Staying the Course: How to Maintain Good Sleep Habits

Leonardo Da Vinci once said, “A well-spent day brings happy sleep.” While many are able to get a restful night of sleep after a long, busy day, the Centers for Disease Control and Prevention estimates 50-70 million US adults have sleep or wakefulness disorder.

Sleep is a natural component of every living creature’s daily routine, so it would be seem that getting a full night of shut-eye shouldn’t be a struggle. However, millions of American adults just can’t get to sleep.

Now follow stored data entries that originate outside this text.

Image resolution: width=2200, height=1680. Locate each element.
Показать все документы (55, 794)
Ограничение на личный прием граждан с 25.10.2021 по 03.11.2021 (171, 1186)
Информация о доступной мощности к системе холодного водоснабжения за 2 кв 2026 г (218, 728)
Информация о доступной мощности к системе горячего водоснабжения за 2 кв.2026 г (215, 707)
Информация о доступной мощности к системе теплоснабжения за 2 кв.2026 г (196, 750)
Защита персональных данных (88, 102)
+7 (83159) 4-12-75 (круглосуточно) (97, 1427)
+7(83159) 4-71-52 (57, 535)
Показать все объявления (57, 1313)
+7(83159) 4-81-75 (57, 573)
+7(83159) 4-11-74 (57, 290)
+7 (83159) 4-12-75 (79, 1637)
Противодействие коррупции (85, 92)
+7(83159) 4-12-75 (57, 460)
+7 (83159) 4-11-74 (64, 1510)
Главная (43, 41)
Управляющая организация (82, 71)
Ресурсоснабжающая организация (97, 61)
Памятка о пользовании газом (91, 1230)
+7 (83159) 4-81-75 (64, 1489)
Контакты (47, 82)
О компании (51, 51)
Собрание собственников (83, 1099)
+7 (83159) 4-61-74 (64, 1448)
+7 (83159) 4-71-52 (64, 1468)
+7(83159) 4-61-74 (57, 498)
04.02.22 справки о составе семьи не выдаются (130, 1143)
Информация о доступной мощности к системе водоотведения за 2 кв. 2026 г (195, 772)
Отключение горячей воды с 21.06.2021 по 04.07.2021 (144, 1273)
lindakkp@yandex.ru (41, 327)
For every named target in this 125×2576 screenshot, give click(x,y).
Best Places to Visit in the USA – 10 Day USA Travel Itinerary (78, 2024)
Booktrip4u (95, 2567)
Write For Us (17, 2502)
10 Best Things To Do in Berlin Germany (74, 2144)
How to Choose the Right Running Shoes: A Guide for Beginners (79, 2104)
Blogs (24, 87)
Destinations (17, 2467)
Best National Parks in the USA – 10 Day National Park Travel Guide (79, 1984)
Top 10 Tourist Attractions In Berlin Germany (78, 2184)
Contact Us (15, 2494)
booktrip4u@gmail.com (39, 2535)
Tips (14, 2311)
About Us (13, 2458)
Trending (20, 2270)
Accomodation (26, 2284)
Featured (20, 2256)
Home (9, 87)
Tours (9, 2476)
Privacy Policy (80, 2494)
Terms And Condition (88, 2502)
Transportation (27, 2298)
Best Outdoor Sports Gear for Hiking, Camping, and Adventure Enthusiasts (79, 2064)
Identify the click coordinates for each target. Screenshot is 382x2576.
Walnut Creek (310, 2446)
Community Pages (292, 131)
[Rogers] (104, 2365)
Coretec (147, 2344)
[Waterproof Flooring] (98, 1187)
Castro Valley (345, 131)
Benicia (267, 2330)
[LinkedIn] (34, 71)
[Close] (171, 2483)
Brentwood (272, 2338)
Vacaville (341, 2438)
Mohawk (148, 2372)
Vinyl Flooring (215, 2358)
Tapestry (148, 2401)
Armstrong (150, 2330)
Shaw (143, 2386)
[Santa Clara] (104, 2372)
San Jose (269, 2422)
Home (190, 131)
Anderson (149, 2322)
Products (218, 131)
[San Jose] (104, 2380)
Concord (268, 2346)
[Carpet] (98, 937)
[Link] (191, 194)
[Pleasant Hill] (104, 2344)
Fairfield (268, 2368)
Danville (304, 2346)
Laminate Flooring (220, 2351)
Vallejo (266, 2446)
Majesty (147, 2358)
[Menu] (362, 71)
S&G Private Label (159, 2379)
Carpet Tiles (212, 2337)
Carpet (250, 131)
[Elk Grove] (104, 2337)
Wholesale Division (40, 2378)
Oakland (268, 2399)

HelpGuide.org reports that, “how you feel during your waking hours hinges greatly on how well you sleep. Similarly, the cure for sleep difficulties can often be found in your daily routine. Your sleep schedule, bedtime habits, and day-to-day lifestyle choices can make an enormous difference to the quality of your nightly rest.” While you might fill every waking-moment of your day energy-zapping activities, that might not be enough to help you get the sleep your body demands. Maintaining good sleep habits is vital to your overall health, and these tips can help you achieve quality slumber time.

Sleep Schedule

This is one of the most crucial steps you can take to ensuring a better night’s sleep. Spend a week or two monitoring your own natural sleep patterns. During this time, do not use any sleep aids such as medications or an alarm clock to wake up. Note when your body naturally falls asleep and wakes itself back up. Then stick to that sleep schedule. Going to sleep and waking up at the same times each day is an extremely helpful habit for those struggling to sleep.

Napping

Especially on a lazy weekend afternoon, there’s nothing better than a good nap. While a nap can sometimes help you regain sleep you didn’t receive the prior night, napping can drastically affect your natural sleep schedule. If you regularly nap during the day and struggle to get to bed at night, consider eliminating your daytime nap.

Bedtime Routine

Whatever you are doing right before you go to sleep will affect how you sleep that night. Turn off the TV, disconnect from your tablet and smartphone, soften the lighting and get cozy in your bed. Begin winding down your day with light activities such as taking a bath, reading, choosing the next day’s clothes, or listening to soft music. Preparing for a good night’s sleep will help you achieve it.

Food and Beverage

Do you know any adult who doesn’t need some caffeine to get through the day? However, many people gulp down far too much caffeine throughout the day. Attempt to cut down on your average caffeine intake or try to stop drinking caffeine after a certain point in each day. Also, avoid eating large meals or consuming alcohol before hitting the hay. Both of these things can cause restless sleep.

Exercise

Not only is a regular fitness routine important to maintaining a healthy lifestyle, but it’s also a great way to get a better night’s rest. Taking 20-30 minutes each day to get in some physical activity will greatly impact the quality and quantity of your sleep. Also, relaxing exercises such as deep stretching or light yoga at night can help your body work off some excess energy while calming you down before bedtime.

Stress and Anxiety

If you are kept up at night because you’re stressed about a particular dilemma, consider some quiet meditation time before you go to sleep to help calm yourself down. If you’ve been struggling with stress over a substantial period of time, consult a medical practitioner about your anxiety and sleep issues. You might need a prescription sleep aid or an anxiety medication to help you.